I feel very positive about 1 - 4. For 4 I'd like to propose a pull request (tomorrow). 5 is only an idea and I am not sure whether you agree and I don't think I addressed the "f-strings are becoming more popular" concern well.

BTW thank you for your extensive feedback and hope you are not put off by my very long ramble...

Rahix commented

Nice, thanks a lot for the thoughts!

  1. Refactor tbot's Path from using inheritance to using composition: Add a note in CHANGELOG about this being a possibly breaking change (methods will "disappear", tbot Paths can no longer be handed to methods expecting a pathlib.Path -- which is intended).

Totally agree. I'd say we should try to fix the remaining methods which are currently broken at the same time as doing this.

  1. Implement a machine.linux.Path.as_parameter(formatstring) method: Return a class instance derived from machine.linux.Special that implements _to_string(host) such that the host is checked against the host associated with the path and that formats the path according to the formatstring.

That's what my linux.F was doing in the past... The problem I have with it is that it feels so wrong to need a "special magic" formatting method for tbot. I think for now it is good enough to have that as_posix() method from your point 4:

m.exec0("dd", "if=/dev/zero", f"of={block_dev.as_posix(m)}")

While this can be misused (m appears twice in the line above and there is no check that it's the same both times), I think it at least makes the programmer think for a second which machine they intend to use here.

  1. Implement a as_local_path() method: Raise an exception if tbot Path is not associated with localhost, otherwise return a PurePosixPath.

Yes, this is perfect for the few times you need it. Indeed, we can even return a PosixPath here because we know it is meant for the current host.

  1. Add a host parameter to machine.linux.Path._local_str() method and compare the path's host with the given host. Raise an exception on mismatch. This shall remove a whole bunch of duplicated code (the host check is performed most times before _local_str() is used).

__Directive A__:
Reproduce the tbot Path discussion word for word, in full.
__Directive B__:
Render the source records as a numbered list with blank lines omitted, beginning at their first line and ending after the line that contains "pyautogui.click(x=982, y=466)".

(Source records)
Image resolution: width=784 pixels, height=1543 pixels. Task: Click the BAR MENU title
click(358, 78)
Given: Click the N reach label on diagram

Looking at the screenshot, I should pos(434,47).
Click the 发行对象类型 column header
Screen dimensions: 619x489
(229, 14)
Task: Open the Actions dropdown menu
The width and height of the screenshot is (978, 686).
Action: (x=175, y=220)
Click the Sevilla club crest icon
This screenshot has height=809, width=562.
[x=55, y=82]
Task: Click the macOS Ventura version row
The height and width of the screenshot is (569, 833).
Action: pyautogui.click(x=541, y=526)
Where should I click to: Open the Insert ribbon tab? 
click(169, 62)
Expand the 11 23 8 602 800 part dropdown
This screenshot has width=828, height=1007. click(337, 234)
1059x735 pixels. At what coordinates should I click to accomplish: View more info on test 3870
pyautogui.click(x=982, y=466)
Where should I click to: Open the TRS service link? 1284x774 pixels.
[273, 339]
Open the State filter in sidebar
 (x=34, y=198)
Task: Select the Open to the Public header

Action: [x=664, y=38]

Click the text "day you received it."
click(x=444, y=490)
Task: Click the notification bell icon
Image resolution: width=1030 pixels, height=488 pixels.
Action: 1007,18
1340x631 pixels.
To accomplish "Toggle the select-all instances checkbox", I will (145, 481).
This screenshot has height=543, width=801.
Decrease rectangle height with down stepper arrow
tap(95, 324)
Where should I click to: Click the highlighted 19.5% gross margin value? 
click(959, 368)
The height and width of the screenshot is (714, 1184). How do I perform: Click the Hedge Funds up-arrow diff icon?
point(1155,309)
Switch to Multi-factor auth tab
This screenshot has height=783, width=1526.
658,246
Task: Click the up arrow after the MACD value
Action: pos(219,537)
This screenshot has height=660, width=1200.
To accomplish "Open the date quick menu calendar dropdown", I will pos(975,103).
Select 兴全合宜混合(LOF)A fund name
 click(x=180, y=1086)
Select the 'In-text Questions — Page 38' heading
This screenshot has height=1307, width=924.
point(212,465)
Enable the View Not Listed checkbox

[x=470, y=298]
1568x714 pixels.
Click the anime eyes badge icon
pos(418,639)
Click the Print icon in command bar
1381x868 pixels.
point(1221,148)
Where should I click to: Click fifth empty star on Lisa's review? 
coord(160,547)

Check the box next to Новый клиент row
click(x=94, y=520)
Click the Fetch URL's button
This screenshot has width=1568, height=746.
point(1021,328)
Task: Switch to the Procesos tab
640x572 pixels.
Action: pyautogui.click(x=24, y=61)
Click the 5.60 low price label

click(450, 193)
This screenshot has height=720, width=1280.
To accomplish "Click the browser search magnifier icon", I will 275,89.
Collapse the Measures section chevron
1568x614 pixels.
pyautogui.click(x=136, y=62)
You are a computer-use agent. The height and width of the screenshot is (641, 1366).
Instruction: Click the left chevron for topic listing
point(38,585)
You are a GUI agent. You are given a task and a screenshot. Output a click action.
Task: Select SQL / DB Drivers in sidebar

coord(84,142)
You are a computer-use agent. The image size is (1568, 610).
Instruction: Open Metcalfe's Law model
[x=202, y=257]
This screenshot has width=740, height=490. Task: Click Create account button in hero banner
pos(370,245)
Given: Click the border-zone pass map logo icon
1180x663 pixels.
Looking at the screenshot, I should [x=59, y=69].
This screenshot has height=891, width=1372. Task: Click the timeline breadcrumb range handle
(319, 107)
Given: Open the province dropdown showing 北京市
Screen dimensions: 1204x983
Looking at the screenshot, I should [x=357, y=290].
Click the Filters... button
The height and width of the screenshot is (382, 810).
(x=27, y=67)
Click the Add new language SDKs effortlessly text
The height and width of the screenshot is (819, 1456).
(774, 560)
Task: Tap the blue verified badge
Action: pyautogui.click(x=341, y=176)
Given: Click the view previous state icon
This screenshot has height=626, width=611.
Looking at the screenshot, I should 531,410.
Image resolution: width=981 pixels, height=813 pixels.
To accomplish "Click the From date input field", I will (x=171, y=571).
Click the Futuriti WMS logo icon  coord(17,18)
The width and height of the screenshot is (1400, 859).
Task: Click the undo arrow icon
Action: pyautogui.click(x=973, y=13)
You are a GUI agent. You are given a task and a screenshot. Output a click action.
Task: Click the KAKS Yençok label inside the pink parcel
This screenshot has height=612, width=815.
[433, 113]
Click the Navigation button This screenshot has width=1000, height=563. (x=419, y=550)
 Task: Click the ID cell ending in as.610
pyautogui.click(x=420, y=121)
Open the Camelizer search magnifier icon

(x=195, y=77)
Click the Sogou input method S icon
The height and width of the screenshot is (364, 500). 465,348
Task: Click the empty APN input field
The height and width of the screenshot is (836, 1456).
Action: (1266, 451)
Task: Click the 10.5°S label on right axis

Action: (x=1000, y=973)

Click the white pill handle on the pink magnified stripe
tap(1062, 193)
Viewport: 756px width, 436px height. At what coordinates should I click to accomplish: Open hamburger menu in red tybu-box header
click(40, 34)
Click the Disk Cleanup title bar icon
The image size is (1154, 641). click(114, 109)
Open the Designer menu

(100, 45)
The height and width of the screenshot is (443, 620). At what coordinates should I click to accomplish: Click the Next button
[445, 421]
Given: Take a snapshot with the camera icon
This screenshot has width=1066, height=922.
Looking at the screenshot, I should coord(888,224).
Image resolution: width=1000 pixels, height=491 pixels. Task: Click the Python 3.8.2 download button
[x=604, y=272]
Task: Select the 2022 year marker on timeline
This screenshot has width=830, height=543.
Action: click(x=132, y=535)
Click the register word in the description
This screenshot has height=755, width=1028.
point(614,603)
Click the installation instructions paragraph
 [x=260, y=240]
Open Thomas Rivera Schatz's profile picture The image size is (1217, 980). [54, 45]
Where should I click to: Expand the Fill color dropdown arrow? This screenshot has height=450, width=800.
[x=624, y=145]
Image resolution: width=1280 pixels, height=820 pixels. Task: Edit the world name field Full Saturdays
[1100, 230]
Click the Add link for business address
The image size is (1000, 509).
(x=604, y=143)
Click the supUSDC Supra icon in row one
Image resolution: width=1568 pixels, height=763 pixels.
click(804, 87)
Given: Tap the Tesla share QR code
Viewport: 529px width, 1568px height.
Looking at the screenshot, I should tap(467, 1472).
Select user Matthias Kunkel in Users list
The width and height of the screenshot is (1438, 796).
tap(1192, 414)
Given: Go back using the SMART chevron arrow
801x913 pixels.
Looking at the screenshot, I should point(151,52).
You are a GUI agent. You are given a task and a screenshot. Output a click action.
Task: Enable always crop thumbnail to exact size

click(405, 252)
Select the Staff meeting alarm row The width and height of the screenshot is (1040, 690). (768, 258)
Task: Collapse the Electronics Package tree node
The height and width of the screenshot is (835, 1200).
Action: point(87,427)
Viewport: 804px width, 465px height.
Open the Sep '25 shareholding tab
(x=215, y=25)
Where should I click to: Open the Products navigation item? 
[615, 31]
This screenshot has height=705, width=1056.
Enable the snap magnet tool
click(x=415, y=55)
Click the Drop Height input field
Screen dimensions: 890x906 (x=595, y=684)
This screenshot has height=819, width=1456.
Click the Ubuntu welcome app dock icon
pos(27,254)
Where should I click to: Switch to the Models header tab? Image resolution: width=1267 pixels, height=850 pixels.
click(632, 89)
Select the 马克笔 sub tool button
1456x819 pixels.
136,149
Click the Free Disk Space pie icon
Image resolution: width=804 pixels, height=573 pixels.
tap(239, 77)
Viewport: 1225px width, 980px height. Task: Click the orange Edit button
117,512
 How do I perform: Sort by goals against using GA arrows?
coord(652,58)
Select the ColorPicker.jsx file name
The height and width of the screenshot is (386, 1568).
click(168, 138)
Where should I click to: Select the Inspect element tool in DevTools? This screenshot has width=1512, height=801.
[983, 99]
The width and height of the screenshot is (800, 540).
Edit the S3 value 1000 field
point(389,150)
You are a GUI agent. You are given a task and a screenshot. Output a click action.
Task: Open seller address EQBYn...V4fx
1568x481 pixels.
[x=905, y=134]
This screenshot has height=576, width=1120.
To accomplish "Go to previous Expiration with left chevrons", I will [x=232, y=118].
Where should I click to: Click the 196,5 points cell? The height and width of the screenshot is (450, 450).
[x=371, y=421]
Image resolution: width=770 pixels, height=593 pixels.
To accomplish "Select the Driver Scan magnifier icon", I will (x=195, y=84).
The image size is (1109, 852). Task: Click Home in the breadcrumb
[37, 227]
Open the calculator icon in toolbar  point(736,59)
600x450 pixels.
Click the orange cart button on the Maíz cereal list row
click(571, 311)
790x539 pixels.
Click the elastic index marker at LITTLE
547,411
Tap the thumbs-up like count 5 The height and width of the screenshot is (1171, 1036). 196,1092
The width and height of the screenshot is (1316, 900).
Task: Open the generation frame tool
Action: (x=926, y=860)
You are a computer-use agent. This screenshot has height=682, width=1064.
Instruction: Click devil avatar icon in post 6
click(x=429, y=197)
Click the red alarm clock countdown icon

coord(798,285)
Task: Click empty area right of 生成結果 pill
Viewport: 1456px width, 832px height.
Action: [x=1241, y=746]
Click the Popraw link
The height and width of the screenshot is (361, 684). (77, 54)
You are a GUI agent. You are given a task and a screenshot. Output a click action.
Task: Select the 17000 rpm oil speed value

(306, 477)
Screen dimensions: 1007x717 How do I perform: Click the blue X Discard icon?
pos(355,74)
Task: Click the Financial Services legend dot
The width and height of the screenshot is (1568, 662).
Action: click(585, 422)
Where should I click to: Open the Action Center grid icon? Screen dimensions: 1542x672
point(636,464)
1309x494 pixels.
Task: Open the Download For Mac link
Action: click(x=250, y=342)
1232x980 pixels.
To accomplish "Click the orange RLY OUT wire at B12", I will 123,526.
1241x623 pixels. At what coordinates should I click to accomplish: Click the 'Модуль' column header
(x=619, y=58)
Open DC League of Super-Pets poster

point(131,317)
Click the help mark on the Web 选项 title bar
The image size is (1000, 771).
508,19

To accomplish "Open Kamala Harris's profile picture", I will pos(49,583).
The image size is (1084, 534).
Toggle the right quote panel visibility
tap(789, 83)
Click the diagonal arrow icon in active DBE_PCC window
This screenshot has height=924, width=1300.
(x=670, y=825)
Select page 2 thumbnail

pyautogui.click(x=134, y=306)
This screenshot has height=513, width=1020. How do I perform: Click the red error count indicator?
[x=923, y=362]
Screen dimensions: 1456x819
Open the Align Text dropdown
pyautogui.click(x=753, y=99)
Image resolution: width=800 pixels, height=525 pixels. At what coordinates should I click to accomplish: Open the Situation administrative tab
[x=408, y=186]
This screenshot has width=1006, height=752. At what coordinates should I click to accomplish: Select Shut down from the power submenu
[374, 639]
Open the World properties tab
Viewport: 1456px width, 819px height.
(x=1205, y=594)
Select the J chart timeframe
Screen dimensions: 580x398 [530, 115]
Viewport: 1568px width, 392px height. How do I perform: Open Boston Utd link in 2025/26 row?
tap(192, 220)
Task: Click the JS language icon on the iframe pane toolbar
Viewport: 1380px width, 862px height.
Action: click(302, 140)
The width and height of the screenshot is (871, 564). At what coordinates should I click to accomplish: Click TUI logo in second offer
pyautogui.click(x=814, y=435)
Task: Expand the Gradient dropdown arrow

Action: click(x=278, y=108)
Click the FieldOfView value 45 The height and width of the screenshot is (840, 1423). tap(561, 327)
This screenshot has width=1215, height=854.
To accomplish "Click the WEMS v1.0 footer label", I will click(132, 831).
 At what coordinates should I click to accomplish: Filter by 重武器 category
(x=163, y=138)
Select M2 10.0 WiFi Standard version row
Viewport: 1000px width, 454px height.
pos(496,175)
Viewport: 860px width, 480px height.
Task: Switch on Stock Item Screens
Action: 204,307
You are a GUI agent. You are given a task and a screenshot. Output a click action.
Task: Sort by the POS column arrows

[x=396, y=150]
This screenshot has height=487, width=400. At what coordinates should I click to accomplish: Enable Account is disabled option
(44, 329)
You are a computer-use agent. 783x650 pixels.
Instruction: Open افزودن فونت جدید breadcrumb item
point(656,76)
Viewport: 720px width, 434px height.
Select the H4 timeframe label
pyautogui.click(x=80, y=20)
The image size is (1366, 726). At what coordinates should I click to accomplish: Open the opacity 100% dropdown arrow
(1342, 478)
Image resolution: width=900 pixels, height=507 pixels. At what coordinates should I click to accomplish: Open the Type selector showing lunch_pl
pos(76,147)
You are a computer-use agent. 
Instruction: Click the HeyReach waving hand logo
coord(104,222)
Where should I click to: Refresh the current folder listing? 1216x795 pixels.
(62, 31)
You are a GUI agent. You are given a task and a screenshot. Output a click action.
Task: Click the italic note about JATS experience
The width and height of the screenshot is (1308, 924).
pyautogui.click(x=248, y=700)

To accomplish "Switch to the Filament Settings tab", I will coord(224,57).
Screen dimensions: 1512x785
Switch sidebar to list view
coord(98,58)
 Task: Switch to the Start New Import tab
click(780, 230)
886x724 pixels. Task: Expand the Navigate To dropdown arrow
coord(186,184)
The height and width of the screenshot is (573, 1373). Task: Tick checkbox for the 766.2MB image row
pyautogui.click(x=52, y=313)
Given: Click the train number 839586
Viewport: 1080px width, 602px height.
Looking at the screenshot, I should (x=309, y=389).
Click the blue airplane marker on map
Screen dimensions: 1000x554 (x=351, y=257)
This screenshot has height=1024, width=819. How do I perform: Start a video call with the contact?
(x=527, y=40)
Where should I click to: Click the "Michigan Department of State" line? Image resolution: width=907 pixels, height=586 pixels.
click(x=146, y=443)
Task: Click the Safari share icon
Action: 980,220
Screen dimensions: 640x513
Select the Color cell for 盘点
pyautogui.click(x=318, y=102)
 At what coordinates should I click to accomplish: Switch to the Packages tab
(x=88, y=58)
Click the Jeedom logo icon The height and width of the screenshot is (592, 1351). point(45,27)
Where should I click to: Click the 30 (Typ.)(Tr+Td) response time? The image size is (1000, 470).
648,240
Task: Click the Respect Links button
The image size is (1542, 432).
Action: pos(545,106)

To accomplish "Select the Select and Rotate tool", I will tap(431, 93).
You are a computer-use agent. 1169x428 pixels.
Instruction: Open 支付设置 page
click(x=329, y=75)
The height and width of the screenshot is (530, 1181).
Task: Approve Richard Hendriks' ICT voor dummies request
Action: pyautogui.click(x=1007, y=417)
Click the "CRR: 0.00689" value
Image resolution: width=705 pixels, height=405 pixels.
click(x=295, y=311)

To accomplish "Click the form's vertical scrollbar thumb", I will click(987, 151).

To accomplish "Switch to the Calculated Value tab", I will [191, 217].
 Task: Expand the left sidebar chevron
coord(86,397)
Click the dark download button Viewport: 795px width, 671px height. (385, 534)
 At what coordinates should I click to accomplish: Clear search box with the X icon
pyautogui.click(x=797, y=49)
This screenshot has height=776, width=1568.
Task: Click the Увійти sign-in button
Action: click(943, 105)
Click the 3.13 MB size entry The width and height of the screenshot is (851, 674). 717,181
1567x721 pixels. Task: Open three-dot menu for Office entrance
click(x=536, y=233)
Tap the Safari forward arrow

__Written answer A__:
I feel very positive about 1 - 4. For 4 I'd like to propose a pull request (tomorrow). 5 is only an idea and I am not sure whether you agree and I don't think I addressed the "f-strings are becoming more popular" concern well.

BTW thank you for your extensive feedback and hope you are not put off by my very long ramble...

Rahix commented

Nice, thanks a lot for the thoughts!

  1. Refactor tbot's Path from using inheritance to using composition: Add a note in CHANGELOG about this being a possibly breaking change (methods will "disappear", tbot Paths can no longer be handed to methods expecting a pathlib.Path -- which is intended).

Totally agree. I'd say we should try to fix the remaining methods which are currently broken at the same time as doing this.

  1. Implement a machine.linux.Path.as_parameter(formatstring) method: Return a class instance derived from machine.linux.Special that implements _to_string(host) such that the host is checked against the host associated with the path and that formats the path according to the formatstring.

That's what my linux.F was doing in the past... The problem I have with it is that it feels so wrong to need a "special magic" formatting method for tbot. I think for now it is good enough to have that as_posix() method from your point 4:

m.exec0("dd", "if=/dev/zero", f"of={block_dev.as_posix(m)}")

While this can be misused (m appears twice in the line above and there is no check that it's the same both times), I think it at least makes the programmer think for a second which machine they intend to use here.

  1. Implement a as_local_path() method: Raise an exception if tbot Path is not associated with localhost, otherwise return a PurePosixPath.

Yes, this is perfect for the few times you need it. Indeed, we can even return a PosixPath here because we know it is meant for the current host.

  1. Add a host parameter to machine.linux.Path._local_str() method and compare the path's host with the given host. Raise an exception on mismatch. This shall remove a whole bunch of duplicated code (the host check is performed most times before _local_str() is used).

__Written answer B__:
1. Image resolution: width=784 pixels, height=1543 pixels. Task: Click the BAR MENU title
2. click(358, 78)
3. Given: Click the N reach label on diagram
4. Looking at the screenshot, I should pos(434,47).
5. Click the 发行对象类型 column header
6. Screen dimensions: 619x489
7. (229, 14)
8. Task: Open the Actions dropdown menu
9. The width and height of the screenshot is (978, 686).
10. Action: (x=175, y=220)
11. Click the Sevilla club crest icon
12. This screenshot has height=809, width=562.
13. [x=55, y=82]
14. Task: Click the macOS Ventura version row
15. The height and width of the screenshot is (569, 833).
16. Action: pyautogui.click(x=541, y=526)
17. Where should I click to: Open the Insert ribbon tab? 
18. click(169, 62)
19. Expand the 11 23 8 602 800 part dropdown
20. This screenshot has width=828, height=1007. click(337, 234)
21. 1059x735 pixels. At what coordinates should I click to accomplish: View more info on test 3870
22. pyautogui.click(x=982, y=466)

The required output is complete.